Добавить в цитаты Настройки чтения

Страница 107 из 152

Встав с кресла, Огнев несколько секунд всматривался в осунувшееся лицо Квятковского. Выждав, пока тот тщательно протер клетчатым платком очки и водрузил их на место, он заговорил совершенно официально, сухо и строго:

— Милостивый государь Павел Федорович, должен выразить вам глубочайшее неудовольствие.

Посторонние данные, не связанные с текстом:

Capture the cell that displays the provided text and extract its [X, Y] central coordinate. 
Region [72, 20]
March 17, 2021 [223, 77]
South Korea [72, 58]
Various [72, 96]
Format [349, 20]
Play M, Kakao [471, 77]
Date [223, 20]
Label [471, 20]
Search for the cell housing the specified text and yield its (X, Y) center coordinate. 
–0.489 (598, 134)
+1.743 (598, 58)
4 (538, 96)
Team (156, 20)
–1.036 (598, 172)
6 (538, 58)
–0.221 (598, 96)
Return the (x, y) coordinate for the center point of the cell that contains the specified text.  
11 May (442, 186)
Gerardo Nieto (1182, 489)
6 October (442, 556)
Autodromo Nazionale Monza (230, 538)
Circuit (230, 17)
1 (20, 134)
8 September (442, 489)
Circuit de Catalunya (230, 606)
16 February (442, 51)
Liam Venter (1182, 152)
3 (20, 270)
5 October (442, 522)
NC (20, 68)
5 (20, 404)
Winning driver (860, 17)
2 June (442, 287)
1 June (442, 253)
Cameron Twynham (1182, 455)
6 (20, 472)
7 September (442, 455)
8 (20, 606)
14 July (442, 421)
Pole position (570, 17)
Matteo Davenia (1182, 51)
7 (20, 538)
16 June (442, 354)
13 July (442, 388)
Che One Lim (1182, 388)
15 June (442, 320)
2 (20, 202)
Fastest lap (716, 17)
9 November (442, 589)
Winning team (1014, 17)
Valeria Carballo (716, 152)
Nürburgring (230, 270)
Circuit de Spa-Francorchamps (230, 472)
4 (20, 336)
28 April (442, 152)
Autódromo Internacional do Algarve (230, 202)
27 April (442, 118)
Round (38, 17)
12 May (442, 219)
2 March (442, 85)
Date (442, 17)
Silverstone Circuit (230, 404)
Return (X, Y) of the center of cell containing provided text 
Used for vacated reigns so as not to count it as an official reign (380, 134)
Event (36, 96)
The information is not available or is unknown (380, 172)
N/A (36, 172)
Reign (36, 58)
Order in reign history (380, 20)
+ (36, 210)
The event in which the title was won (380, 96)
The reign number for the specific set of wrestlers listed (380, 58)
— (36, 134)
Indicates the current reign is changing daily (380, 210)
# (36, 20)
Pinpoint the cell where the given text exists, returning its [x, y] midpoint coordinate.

Как вы смели прибегать к розгам в нашей гимназии? Отныне и навсегда — запрещаю вам сие! Заготовленную же вами лозу впредь оставляйте у себя дома для домашнего употребления. Прошу запомнить сие. И ежели мне будет доложено о ваших новых «упражнениях», принужден буду просить вас об отставке. Я приму ее, не сомневайтесь, хотя, признаюсь, нелегко нам будет без преподавателя латинского. Но — обойдемся. Правом, данным мне его сиятельством попечителем, а также и правителем края, требую неукоснительного исполнения моей воли. — Огнев взглянул на молчаливо стоявшего у окна Котляревского: — Что касается ваших предложений, господин надзиратель, о методе преподавания, то принужден сказать: они несомненно заслуживают внимательного рассмотрения, и мы это сделаем на ближайшем учительском совете. — Огнев поправил жесткий воротник, подпиравший подбородок, и обычным бесцветным тоном закончил: — А пока вы свободны... Урок, полагаю, Павел Федорович, надобно продолжить, в оставшееся время можно изрядно потрудиться.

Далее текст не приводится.